L’euro, che doveva essere lo strumento per imbrogliare la potenza tedesca, era destinato, invece, a trasformarsi nel più forte strumento di supremazia. Dal 2001 ai giorni d’oggi, l’economia tedesca ha macinato avanzi delle partite correnti della bilancia dei pagamenti superiori al 6 per cento del Pil

Spiace dirlo, ed ancor più scriverlo, ma la Germania non è mai stata la forza principale che ha trainato l’unificazione europea. Sergio Fabbrini ha, quindi, pienamente ragione nel criticare l’unilateralismo ed il nazionalismo di Olaf Scholz, dalle pagine del Sole 24 Ore (27 novembre). Unica obiezione: non fu l’unico. Prima di lui era stato la volta di Gerhard Schröder. Si sa come finì. Nelle fauci dell’orso siberiano, nel buen retiro di Gazprom. La bestia nera che sta distruggendo l’Europa e non solo. Ma prima ancora Willy Brandt, il padre dell’Ostpolitik. Quel progressivo riavvicinamento verso l’URRS, negli anni ‘70, con il fine di giungere alla riunificazione del proprio Paese. Deutschland über alles: (strofa poi modificata nell’inno tedesco): quel faro che ancor oggi illumina le scelte della classe dirigente di quel Paese.

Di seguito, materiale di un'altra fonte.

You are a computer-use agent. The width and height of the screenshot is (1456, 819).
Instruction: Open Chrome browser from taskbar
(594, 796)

Lo si era visto fin dagli anni ‘50, con la nascita della Ceca (Comunità europea del carbone e dell’acciaio). Voluta soprattutto dai francesi e dai tedeschi, ma fin dall’inizio osteggiata dagli inglesi, era qualcosa di diverso dal sogno del “Manifesto di Ventotene” di Altieri Spinelli, anche se ne risentiva del relativo fascino. Più realisticamente voleva porre fine al contrasto decennale, che aveva portato soprattutto Francia e Germania a guerre sanguinose, per il controllo delle principali zone carbonifere, collocate a metà strada tra i due Paesi.

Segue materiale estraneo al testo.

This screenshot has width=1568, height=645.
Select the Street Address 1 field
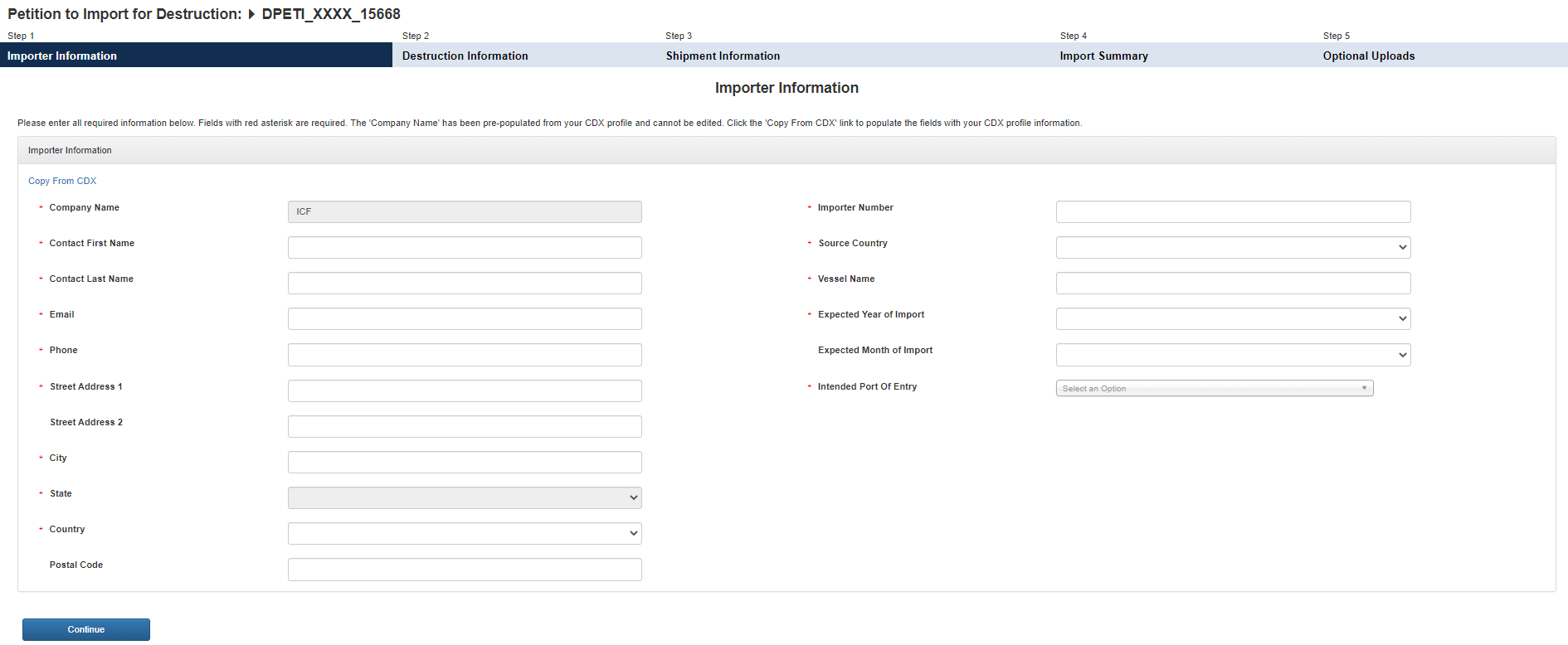point(465,390)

Ma senza andare così lontano nel tempo, basti pensare a come avvenne la sospirata riunificazione, la cui contropartita fu la nascita dell’euro. Dopo il crollo del muro di Berlino, Helmut Kohl, ch’era Cristiano-democratico (a dimostrazione di una continuità che prescinde dalle appartenenze politiche), fondò la sua strategia sulla necessità di non creare discriminazioni tra i tedeschi dell’est e quelli dell’ovest. Anche se i primi non avevano certo i livelli di produttività dei secondi.

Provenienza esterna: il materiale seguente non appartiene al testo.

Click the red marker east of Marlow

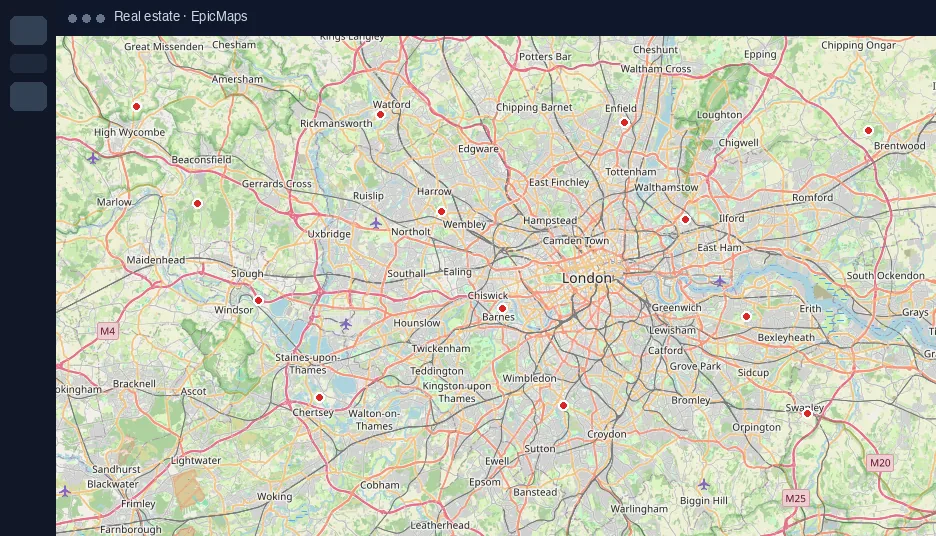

Contravvenendo, pertanto, ad ogni logica economica il cambio tra le due valute (quella dell’est e quella dell’ovest) fu deciso alla pari. Ne derivò un immediato trasferimento di potere d’acquisto a favore dei nuovi entrati e quindi un balzo immediato del livello di inflazione. Non essendo possibile corrispondere con un aumento immediato dell’offerta alla nuova domanda, Per contenere la quale la Bundesbank alzò i tassi di interesse ad un livello tale da determinare la crisi dello SME (sistema monetario europeo). E la grande crisi non solo economica del 1992.

Riunificato il Paese, la nuova classe dirigente (lo stesso Schröder ed Angela Merkel) non fecero altro che perfezionare quel vecchio modello di sviluppo, che aveva reso grande la vecchia Germania di Bonn. Forte crescita del manifatturiero, con l’idea di conquistare i principali mercati di esportazione. A monte di tutto la grande capacità produttiva dell’industria tedesca, accompagnata tuttavia da due vantaggi competitivi: una politica economica tendenzialmente deflativa, sul piano interno; la disponibilità di energia a basso costo.

La prima necessaria per spingere le industria ad esportare, comprimendo la domanda interna. Approfittando, tra l’altro del fatto, di poter risparmiare risorse, essendole stato precluso il possibile riarmo. La Nato, secondo le parole di Lord Ismay, primo segretario di quell’organizzazione era nata per tenere la Russia “fuori” dall’Europa occidentale e la Germania “sotto” gli Stati Uniti. Dando, al tempo stesso, a Francia ed Inghilterra una leadership militare indiscussa. Forniture energetiche ad un prezzo più competitivo, a loro volta, potevano essere ottenute solo grazie alle importazioni dalla Russia. Il che spiega sia l’entrata in funzione delle due linee del gasdotto Nord stream 1, nel 2011 e nel 2012. Sia di Nord stream 2, poi bloccato, su pressione americana.

L’euro, che doveva essere lo strumento per imbrogliare la potenza tedesca, era destinato, invece, a trasformarsi nel più forte strumento di supremazia. Dal 2001 ai giorni d’oggi, l’economia tedesca ha macinato avanzi delle partite correnti della bilancia dei pagamenti superiori al 6 per cento del Pil. Segno evidente che la moneta unica, grazie alla compresenza di Paesi più deboli (Grecia, Spagna, Portogallo Italia, ma anche la stessa Francia), era sottovalutata, rispetto al potenziale economico e finanziario di Berlino. Ed i risultati si sono visti facilmente.

L’enorme surplus accumulato dalla Germania, grazie alla sua posizione nel commercio internazionale, è stato usato per delocalizzare le proprie industrie nei territori limitrofi (principalmente gli ex Paesi dell’est), ma soprattutto per finanziare il resto dell’Europa. Lo scorso anno la posizione patrimoniale netta, quindi crediti verso il resto degli altri Paesi, cumulata da Berlino e da Amsterdam (accostamento emblematico), era pari a quasi il 90 per cento del debito complessivo degli altri Paesi europei: Francia e Spagna in testa.

Una sorta di “last resort”, un “prestatore” seppure privato “di ultima istanza”: questo è stato ed è ancora Berlino nei confronti delle altre principali capitali europee. Con i suoi titoli di Stato – i Bund – che sono il “tallone” dell’intera architettura finanziaria europea. Un potere enorme, destinato ad avere una corrispondente valenza politica. Oggi messa in discussione dall’ improvvida scelta di Vladimir Putin di invadere l’Ucraina. Che sta costringendo tutto l’Occidente a riflettere sui limiti della propria storia più recente.